:: Material provided ::

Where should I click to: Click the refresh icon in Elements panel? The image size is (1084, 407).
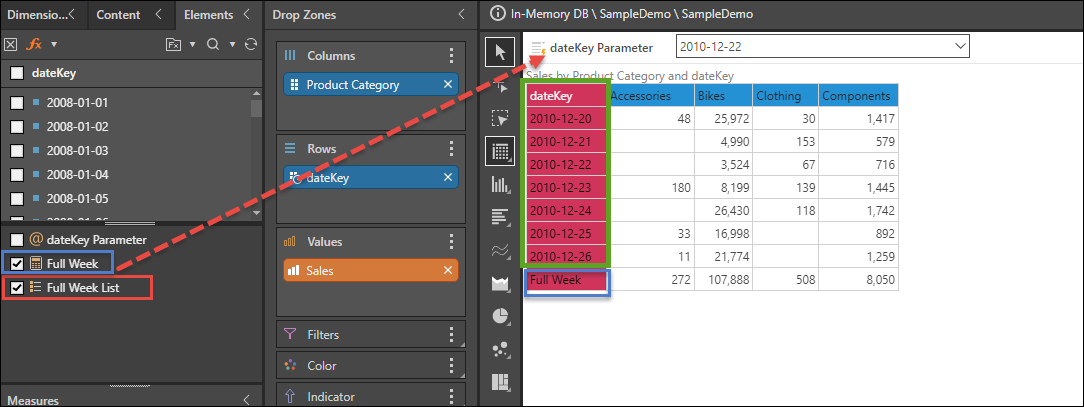click(x=250, y=44)
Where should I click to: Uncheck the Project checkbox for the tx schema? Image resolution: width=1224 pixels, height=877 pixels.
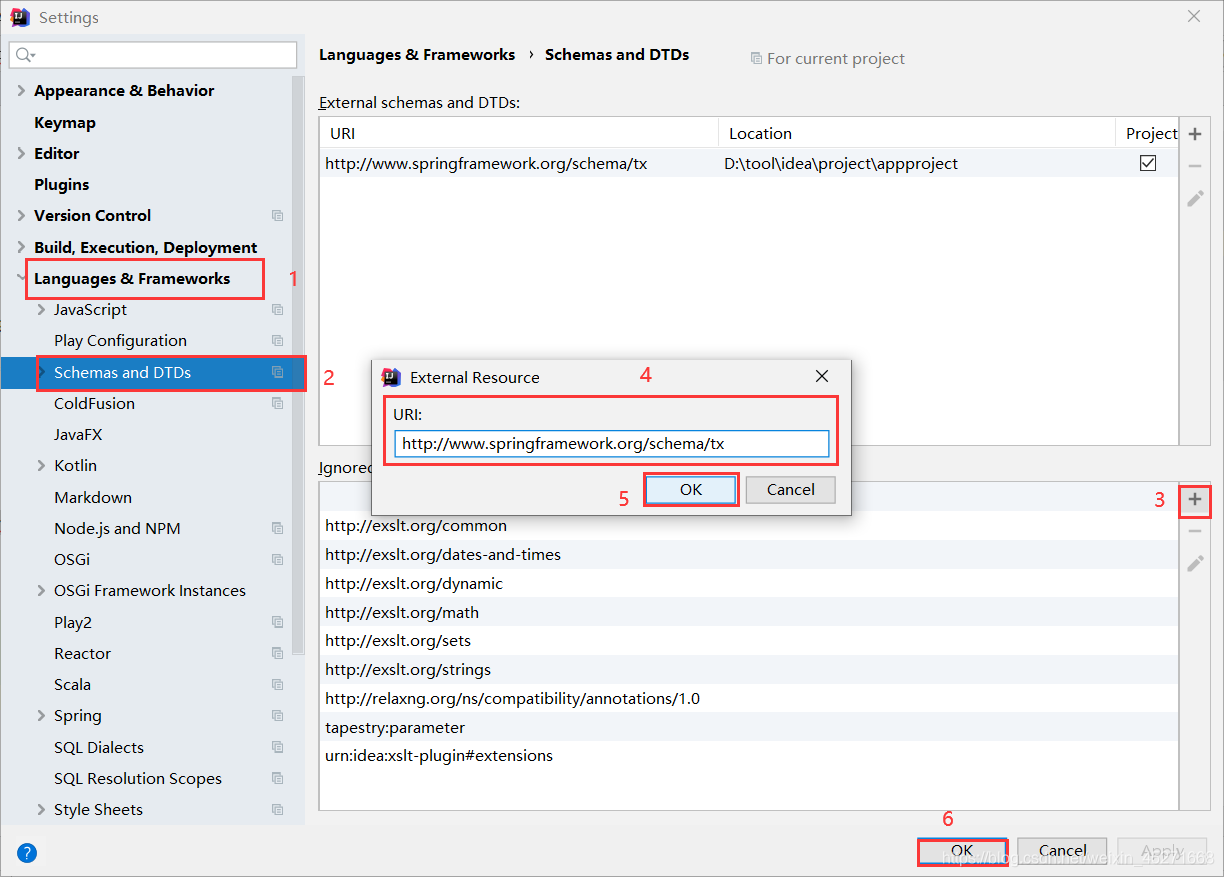(1147, 162)
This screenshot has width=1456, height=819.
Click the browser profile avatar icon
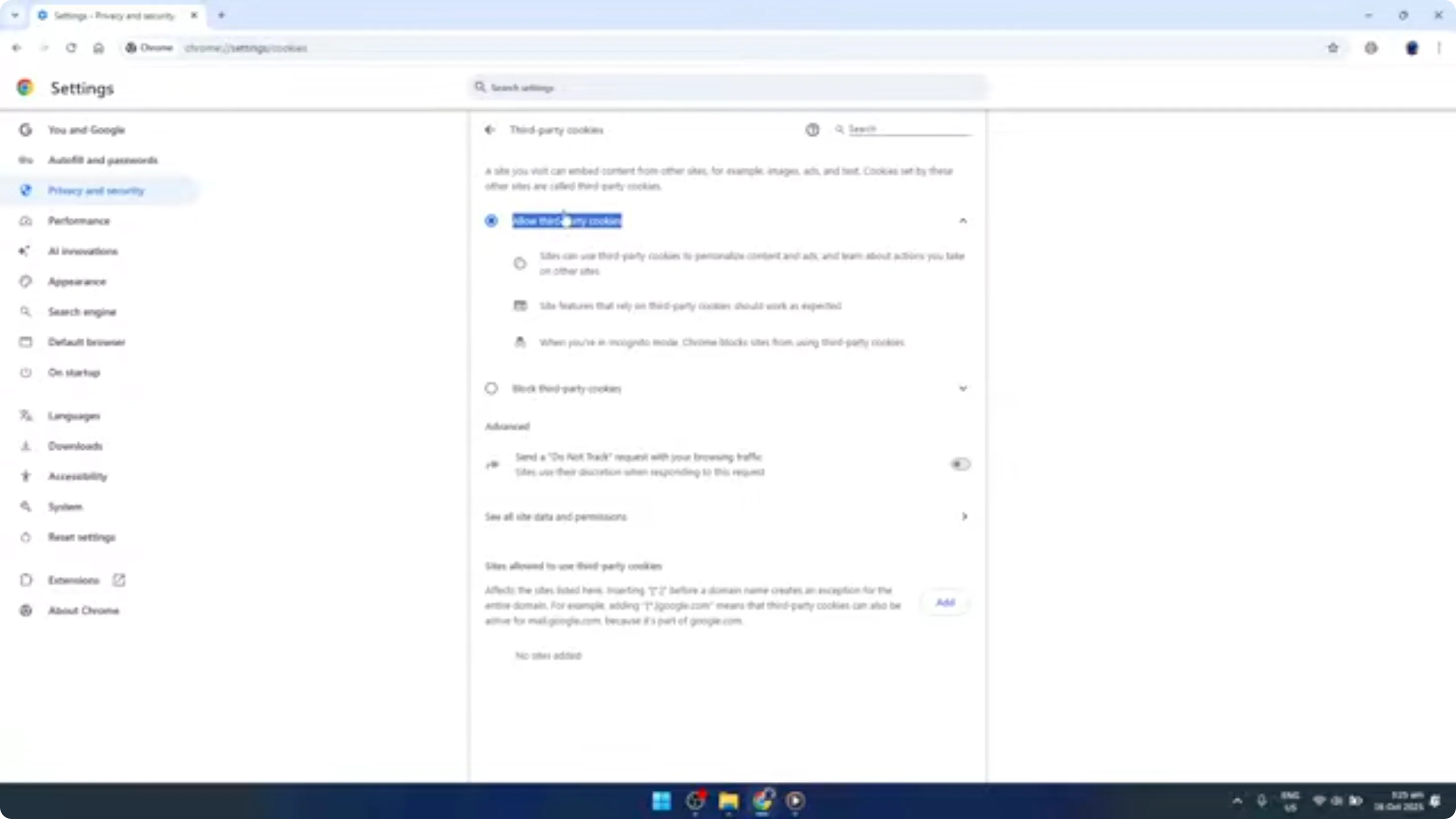tap(1411, 48)

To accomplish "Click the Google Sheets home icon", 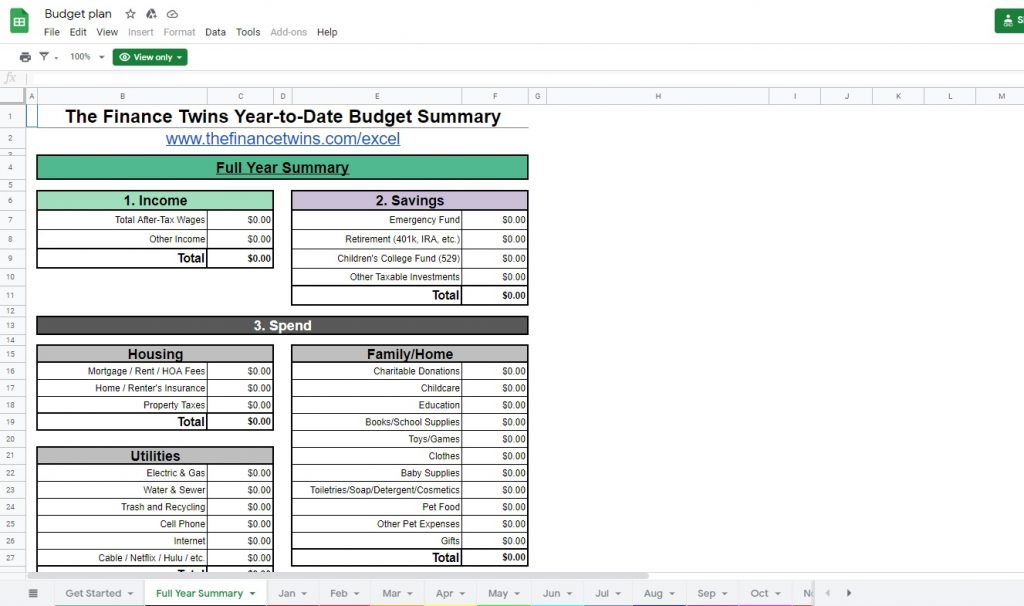I will [x=19, y=20].
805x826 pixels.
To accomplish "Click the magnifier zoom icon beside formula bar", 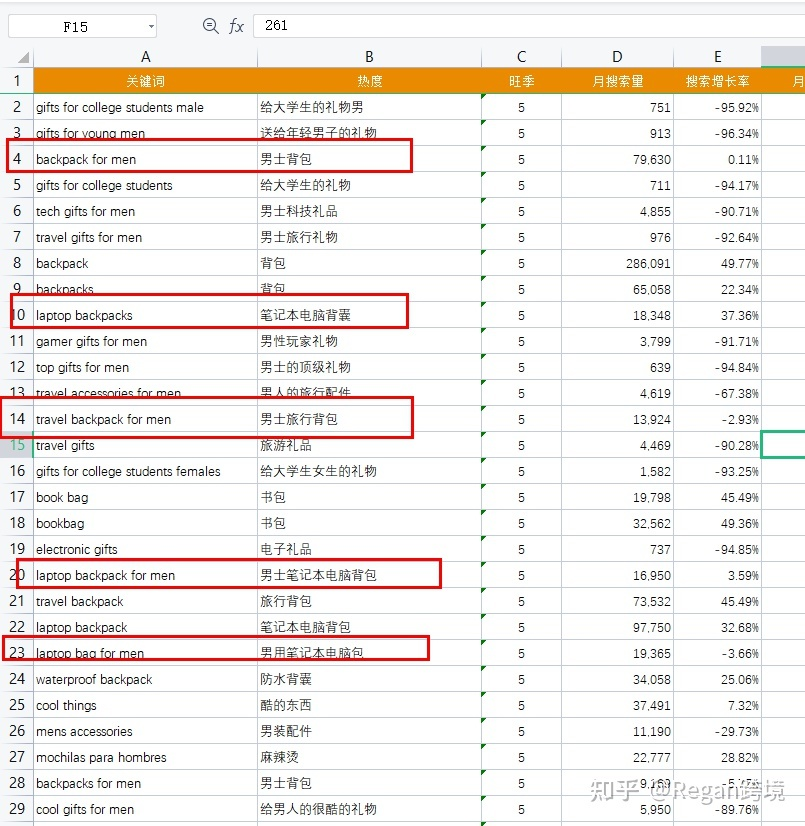I will click(x=210, y=26).
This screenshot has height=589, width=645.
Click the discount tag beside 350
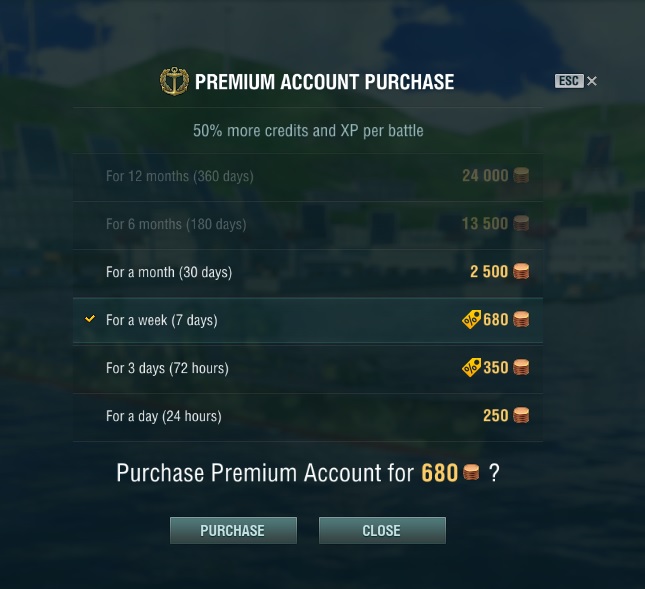pyautogui.click(x=471, y=368)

:::

Copy the material above word for word, from its first line through the line that contains "tap(1411, 48)", including both ends. Leave the pictures out of your copy.

▸ Written answer
Where should I click to: Click the refresh icon in Elements panel? The image size is (1084, 407).
click(x=250, y=44)
Where should I click to: Uncheck the Project checkbox for the tx schema? Image resolution: width=1224 pixels, height=877 pixels.
(1147, 162)
This screenshot has width=1456, height=819.
Click the browser profile avatar icon
tap(1411, 48)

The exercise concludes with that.